Gmail has always had an encryption option, but until this week, it has been turned off by default. Now IT people, who tend to be a bit paranoid (but in a good way), would have gone through the trouble to switch on the SSL encryption option, but most ordinary users would simply not be aware that it exists. And for that matter, all those paranoid IT people probably wouldn’t have even used Gmail to begin with.

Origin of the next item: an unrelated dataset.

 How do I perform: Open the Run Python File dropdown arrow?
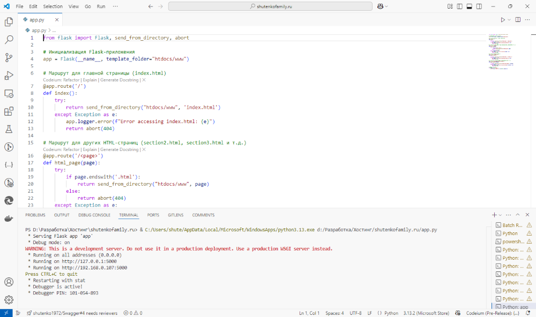(509, 19)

Google announced last week that it would start encrypting all Gmail traffic. In a blog post, Google noted that they initially rolled out the option to always use https back in 2008. This allows email to be encrypted on the path between the user’s web browser and Google servers. However, when Google first enabled the option, it was off by default. Now, SSL will be used by default, with users gaining the option of selecting “Don’t always use https” from the Settings menu. Some may choose to not enable the extra security option for performance reasons, but in reality, the performance hit will be minor, especially for broadband users—and well worth the extra couple of milliseconds. The login page will still remain encrypted. Using encrypted email can stop several types of attacks, such as man-in-the-middle attacks where an attacker may be snooping email in a public WiFi spot. Using encryption also prevents attacks such as DNS poisoning attacks where a domain name record is hijacked and redirected.

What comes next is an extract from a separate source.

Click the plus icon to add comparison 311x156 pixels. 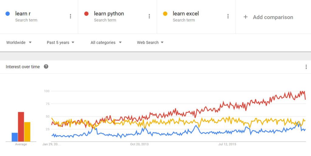pyautogui.click(x=246, y=17)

Google decided to make the upgrade just hours after they revealed information about having been victimized by specialized attacks, including certain attacks on Chinese human rights activists’ accounts. Users are cautioned however, not to get lulled into a false sense of security, thinking that turning on Gmail’s encryption option is going to prevent all potential attacks—because it certainly won’t. The same anti-virus, anti-spam and anti-malware software installations should continue in full force, regardless of any added encryption.

With Google making the switch, the next big question is whether the other main free email services like Hotmail or Yahoo! Mail will follow suit; my guess is that they will.